Ligado then closed with, “In the eight years since this Memorandum was signed…neither NTIA nor the Department of Defense (DOD) has submitted any technical analysis that contradicts the memorandum’s conclusions.”
Yet, on December 4, 2020, as previously covered in Inside GNSS, the NTIA formally submitted, on behalf of those very same agencies, a 428-page Assessment of Compatibility between GPS Receivers and Adjacent Band Base Station and User Equipment Transmitters that does just that. This, of course, was in addition to the earlier Department of Transportation (DOT) GPS Adjacent Band Compatibility Assessment, in which DOD agencies presumably participated as NTIA contributors and stakeholders.
While the NTIA and DOD have not gone down the road of specifically responding to this latest volley, they have traveled forward. The DOD is moving out on the studies Congress directed in the fiscal year 2021 National Defense Authorization Act (NDAA).

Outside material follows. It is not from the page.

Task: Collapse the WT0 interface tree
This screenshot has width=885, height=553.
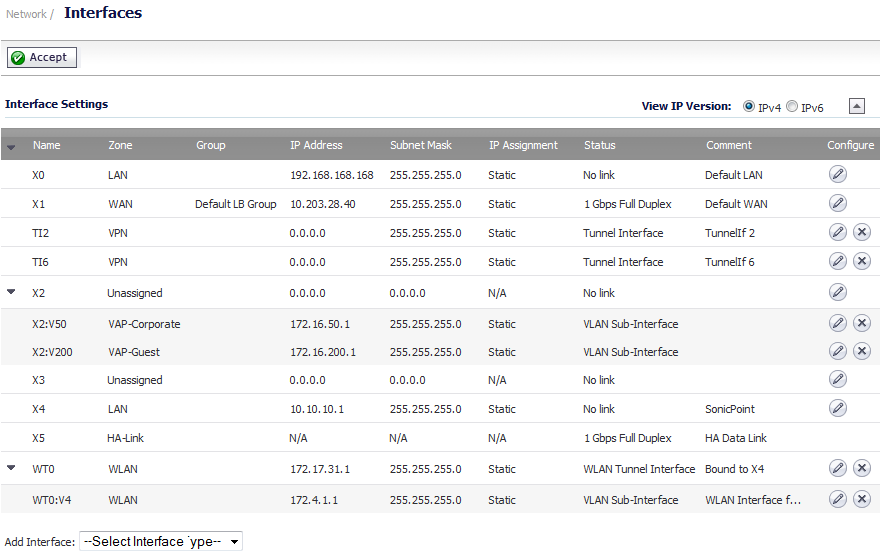Action: point(11,468)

As a refresher, besides barring the DOD from spending funds in support of Ligado-related equipment or retrofit, the law also required an independent technical review by the National Academies of Science, Engineering, and Medicine of the harmful interference standards (FCC vs. DOT) at issue in the Ligado order. An inside source revealed that the DOD and the Academies currently remain busy putting that team together.
As the Ligado network may interfere with GPS, there is also some news from DOD on its Section 1611 plan for resilient and survivable PNT. Senate staffers confirmed that DOD’s unclassified report was submitted on time. Jules McNeff, Vice President, Strategy & Programs at Overlook Systems Technologies, Inc. in Vienna Virginia, whose prior service includes lead positions in GPS, PNT and Space Information Systems with the Air Force, Office of the Secretary of Defense and NASA, indicates the report is merely an extension of DOD’s 2018 Strategy for the PNT Enterprise.

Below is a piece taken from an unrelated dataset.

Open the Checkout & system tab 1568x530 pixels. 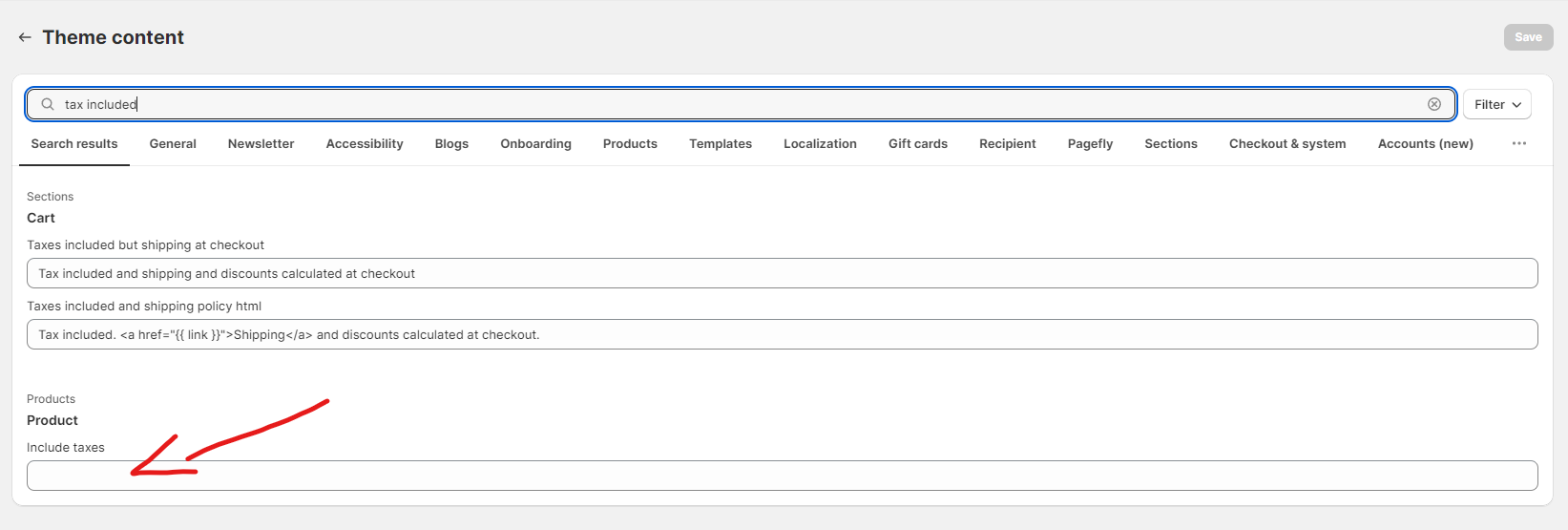(x=1286, y=143)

“Congress was concerned that DOD was not doing much other than waiting for M-Code,” said McNeff, “But the DOD has been very busy with multiple initiatives underway among the services. These include resilient and diverse PNT capabilities and applications that are actually being fielded right now,” he explained.
“Because of the diversity of systems and challenges DOD has to meet, there is no one single solution like GPS, or one set of integrated solutions. This is why the DOD is focused, across the board, on a layered and Modular Open Systems Approach (MOSA),” he continued.
“The services need to be able to plug and play. This requires the ability to plug different capabilities into a system through standard interfaces to achieve different effects while also being able to add and delete things as the situation demands or requirements change.”
The R&D and search for best GPS alternative or complementary solutions in the DOD continues.
In the meantime, there has been no FCC action on the Ligado Reconsideration Petitions. And even in the face of pleas to POTUS, mum seems to be the word from those who are actually driving the federal government PNT enterprise. Perhaps the feds are collectively taking a wait-and-see approach. Perhaps they will not go full pedal-to-the-metal on interference claims until the Ligado net actually rolls out and the various parties experience interference.
And so the wheels keep on turning, and Ligado continues rolling downriver towards construction of its 5G network.